== RECORDS FOR THE EXERCISE

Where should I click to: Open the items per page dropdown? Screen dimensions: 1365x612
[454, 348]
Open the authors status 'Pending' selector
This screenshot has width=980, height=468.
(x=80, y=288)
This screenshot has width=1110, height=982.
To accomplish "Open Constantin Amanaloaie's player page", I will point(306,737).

====
== RECORDS FOR THE EXERCISE

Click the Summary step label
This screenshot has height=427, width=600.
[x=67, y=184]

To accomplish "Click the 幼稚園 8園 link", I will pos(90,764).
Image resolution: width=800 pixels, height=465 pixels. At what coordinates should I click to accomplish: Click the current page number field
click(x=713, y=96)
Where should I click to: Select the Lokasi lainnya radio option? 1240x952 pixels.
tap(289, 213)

====
== RECORDS FOR THE EXERCISE

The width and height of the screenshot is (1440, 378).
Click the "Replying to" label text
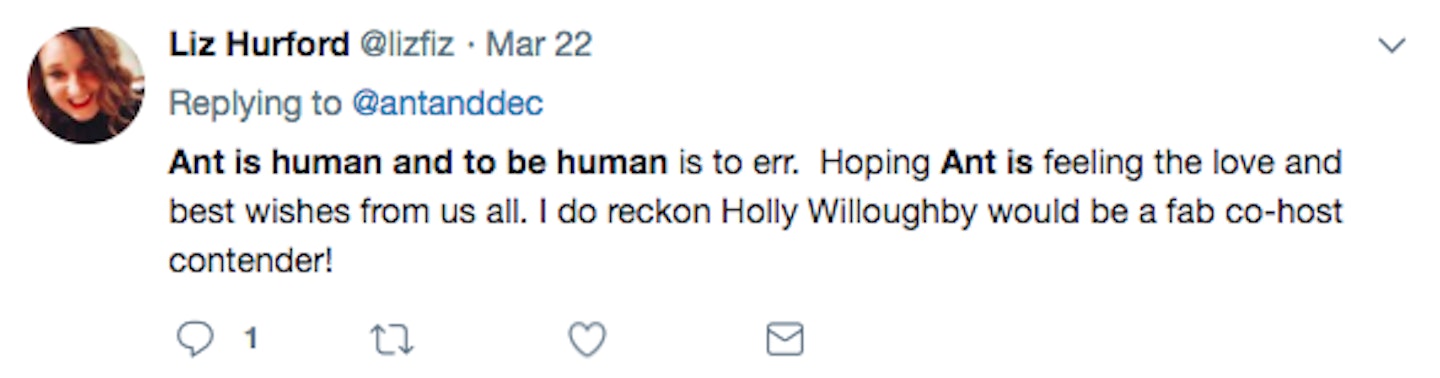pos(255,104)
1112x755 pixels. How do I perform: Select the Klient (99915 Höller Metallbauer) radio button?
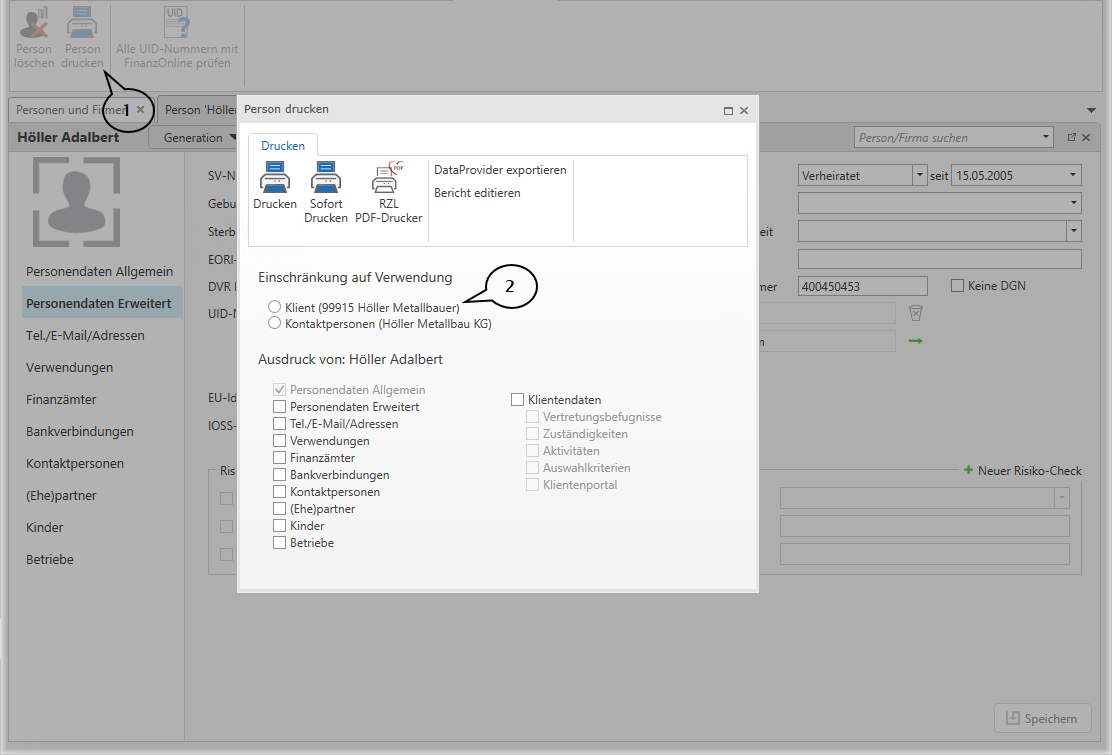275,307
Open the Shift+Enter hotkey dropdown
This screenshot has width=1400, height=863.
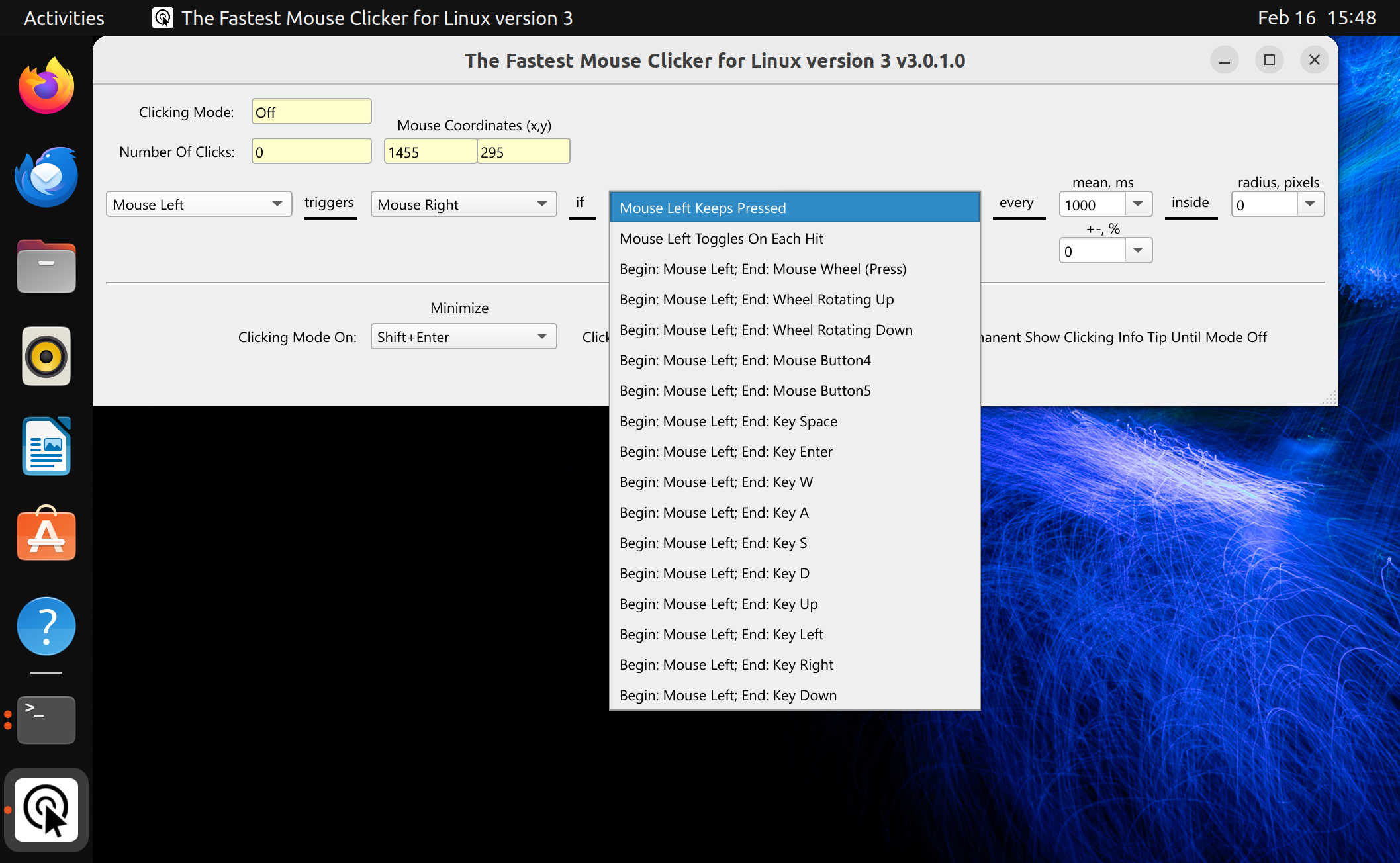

====

• _WORK TO COMPLETE_: Identify each line of the recorded data that contains the word "accomplish" and copy those lines in full.

• _CORRECT ANSWER_:
To accomplish "Open Constantin Amanaloaie's player page", I will point(306,737).
To accomplish "Click the 幼稚園 8園 link", I will pos(90,764).
Image resolution: width=800 pixels, height=465 pixels. At what coordinates should I click to accomplish: Click the current page number field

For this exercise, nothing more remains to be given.